Telstra Group Ltd (ASX:TLS): Backed by Scale and Network Reach
Once a state-owned enterprise, Telstra has grown to become Australia’s leading telecommunications provider. With more than 22.5 million retail mobile accounts reported in 2023, the company plays a foundational role in the country’s connectivity landscape. Its service portfolio includes mobile, broadband, digital media, and data & IP offerings. Additionally, Telstra operates globally in over 20 countries, delivering enterprise and government services.
A key strength lies in its unmatched coverage — TLS services reach 99.6% of the Australian population, with its 5G network covering over 85%. This extensive footprint sets it apart in a competitive telecom market.
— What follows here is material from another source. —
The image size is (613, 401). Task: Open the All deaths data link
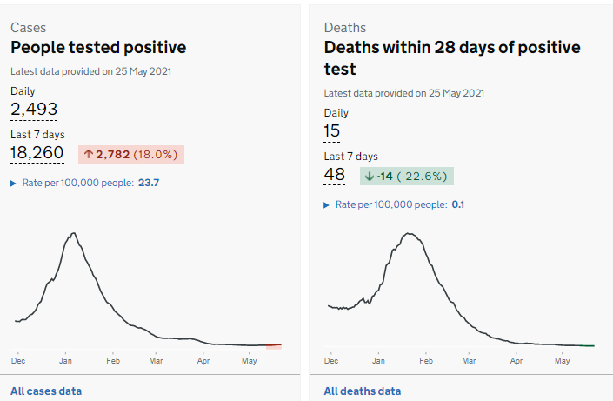click(x=363, y=391)
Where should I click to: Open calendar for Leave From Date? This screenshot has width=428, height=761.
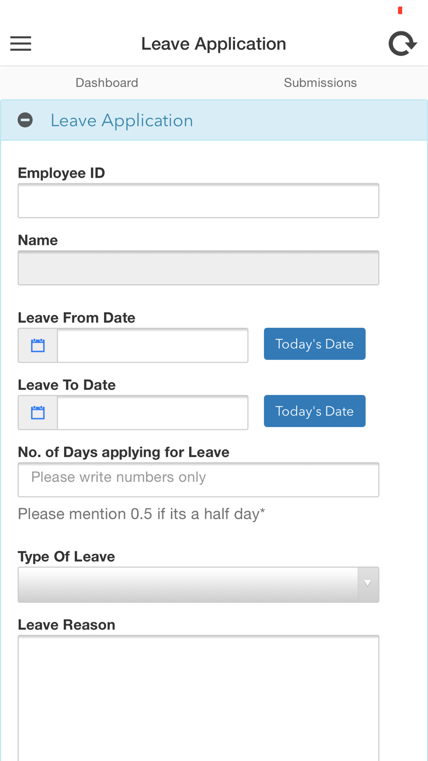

From a valuation perspective, Telstra’s dividend yield stands at around 3.71%, exceeding its 5-year average of 3.62%. This suggests relative strength in its shareholder returns. Notably, its most recent dividend payout was higher than the 3-year average, indicating upward momentum in distributions.
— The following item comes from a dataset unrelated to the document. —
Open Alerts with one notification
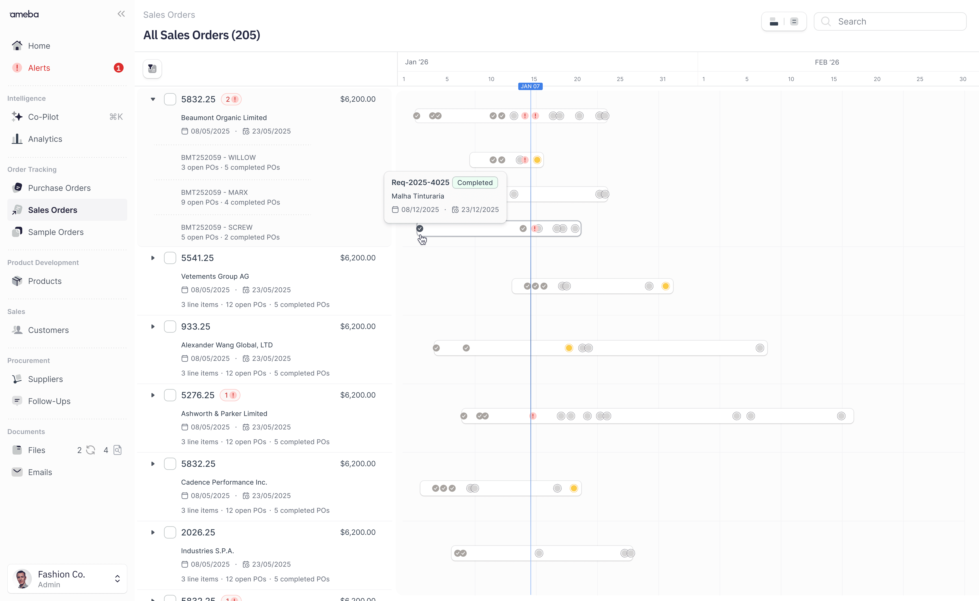(39, 68)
Qantas Airways Ltd (ASX:QAN): Flight Path Shows Rebound Potential
Founded in 1921, Qantas is Australia's flagship airline with the country’s largest fleet, broadest destination coverage, and most international routes. The airline serves both domestic and international passengers, manages freight logistics, and operates a highly active loyalty program through Frequent Flyer services.
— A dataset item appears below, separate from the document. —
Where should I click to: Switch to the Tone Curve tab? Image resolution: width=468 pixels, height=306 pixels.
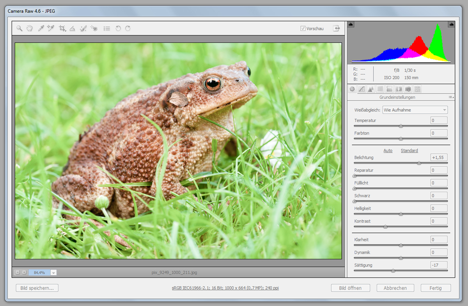coord(362,89)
Compared to its historical valuation, QAN shares currently trade at a price-to-sales ratio of 0.72x — lower than its 5-year average of 0.88x. This could indicate that the stock remains relatively inexpensive in the context of its revenue base, possibly presenting a favorable setup for long-term investors monitoring turnaround or recovery trends in aviation.
A Comparative Outlook
Both companies serve vastly different sectors but share traits that make them noteworthy. Telstra's established market position and dividend consistency appeal to those seeking reliable corporate performance. In contrast, Qantas' positioning within a cyclical industry and its current valuation offer a different type of potential — more oriented towards business recovery and future earnings growth.
Together, (TLS) and (QAN) reflect two distinct investment narratives on the ASX — one built on infrastructure and consistent income, and the other on travel rebound and market revaluation.